**EXTRAIT DU TEXTE:**
=====
ARBITRAGE

En vertu du Règlement sur le plan de garantie des bâtiments résidentiels neufs

(Décret 841-98 du 17 juin 1998, tel qu’amendé, c. B-1.1, r.0.2, 

Loi sur le bâtiment, Lois refondues du Québec (L.R.Q.), c. B-1.1, Canada) Groupe d’arbitrage Juste Décision – GAJD

ENTRE

NICOLE MESSIER ET ALAIN P. TREMBLAY Bénéficiaires

Et

GROUPE PRO-FAB INC (LES RÉSIDENCES P.F.) Entrepreneur

Et

GARANTIE DE CONSTRUCTION RÉSIDENTIELLE (GCR) Administrateur

Nos dossiers / Garantie   :  158152-3491

No dossier / GAJD   :  20200607

No dossier / Arbitre   :  35304-39

SENTENCE ARBITRALE

Arbitre  :

Me Pierre Brossoit

Pour les Bénéficiaires :

Mélanie Messier et Alain P. Tremblay

Pour l’Entrepreneur  :

Mélanie Doyon

Pour l’Administrateur  :

Me Nancy Nantel

Date d’audience  :

3 décembre 2020

Lieu  :

Par visioconférence et en présentiel au Holiday Inn

Express, 33, boul. de la Cité-des-jeunes Est, Vaudreuil-

Dorion

Immeuble concerné   :

[...], Salaberry-de-Valleyfield

Date de la décision  :

Le 18 décembre 2020

LES PIÈCES

[1]  Les pièces produites par le Bénéficiaire sont les suivantes :

B-1: Courriel à M. Preston (Profab) avec le schéma de raccordement aux

réseaux d’égouts de la ville;

B-2: Lettre de l’ingénieur spécifiant les dimensions de la semelle de la fondation;

B-3: Schémas de la running trap normale et avec les contrepentes;

B-4: Photos de la contrepente extérieure;

B-5: Photo de la contrepente intérieure et les notes de M. Descoteaux indiquant qu’il a constaté cette contrepente (point #5);

B-6: Vidéo fait par Roland et Bourbonnais, Plomberie et chauffage à la demande de l’entrepreneur, sur DVD;

B-7: Vidéo fait par Plomberie M-G Service inc. à la demande des Bénéficiaires, format MP4;

B-8: Niveaux d’eau sous la dalle de béton mesuré dans le tuyau d’accès au

clapet;

B-9: Vidéo de l’Écoulement de l’eau par la trappe d’accès au clapet, format MOV;

B-10: Photo du concassé passant sous la semelle de la fondation;

B-11: Méthodologie utilisée pour mesurer le niveau d’eau;

B-12: Facture de l’inspection par caméra du drain français effectué par Plomberie M-G Service inc. et payé par les Bénéficiaires;

B-13: Échanges de courriels pour une demande de soumission pour effectuer les travaux;

B-14: Facture de l’expert représentant les bénéficiaires lors de la présentation en arbitrage. Cette facture sera acquittée par les Bénéficiaires et une demande de remboursement sera soumise par la suite.
=====
**CONSIGNE A:** Reproduisez mot pour mot le passage de la sentence arbitrale qui commence par « B-11: Méthodologie utilisée » et se poursuit jusqu'à « par la suite. ».
=====
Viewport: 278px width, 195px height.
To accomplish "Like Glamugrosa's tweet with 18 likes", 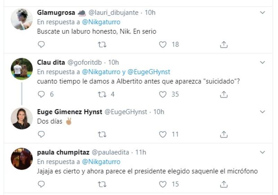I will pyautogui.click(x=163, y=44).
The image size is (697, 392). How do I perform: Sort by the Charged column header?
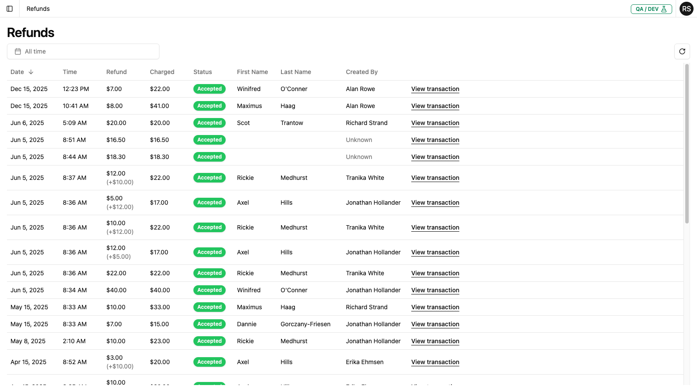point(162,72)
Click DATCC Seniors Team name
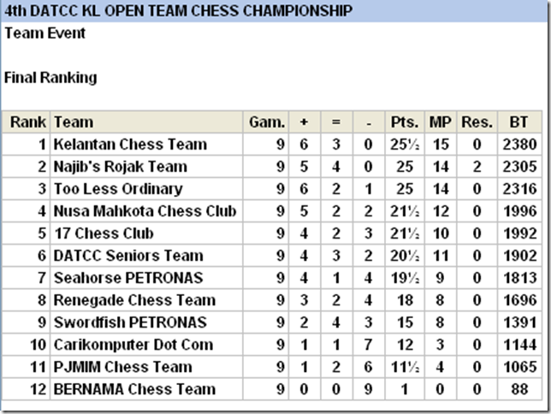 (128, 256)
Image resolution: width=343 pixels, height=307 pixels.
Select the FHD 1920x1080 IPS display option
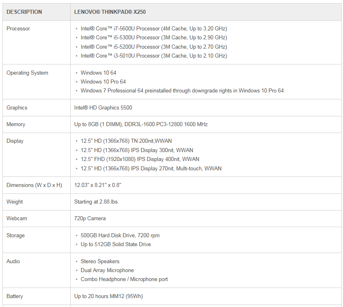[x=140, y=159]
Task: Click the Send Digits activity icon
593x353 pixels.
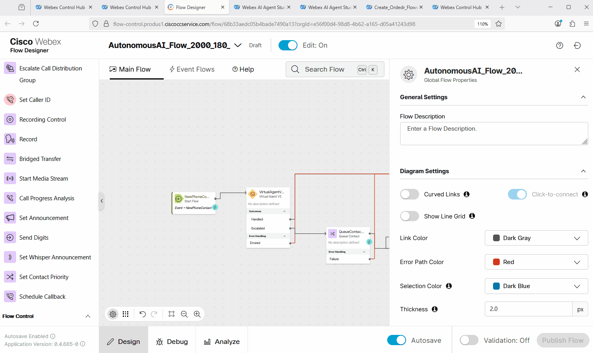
=====
**CONSIGNE B:** Citez fidèlement les enregistrements, de la ligne contenant « Image resolution: width=343 » jusqu'à la fin des enregistrements. Omettez les images dans votre réponse.

**RÉPONSE ATTENDUE A:**
B-11: Méthodologie utilisée pour mesurer le niveau d’eau;

B-12: Facture de l’inspection par caméra du drain français effectué par Plomberie M-G Service inc. et payé par les Bénéficiaires;

B-13: Échanges de courriels pour une demande de soumission pour effectuer les travaux;

B-14: Facture de l’expert représentant les bénéficiaires lors de la présentation en arbitrage. Cette facture sera acquittée par les Bénéficiaires et une demande de remboursement sera soumise par la suite.

**RÉPONSE ATTENDUE B:**
Image resolution: width=343 pixels, height=307 pixels.
Select the FHD 1920x1080 IPS display option
[x=140, y=159]
Task: Click the Send Digits activity icon
593x353 pixels.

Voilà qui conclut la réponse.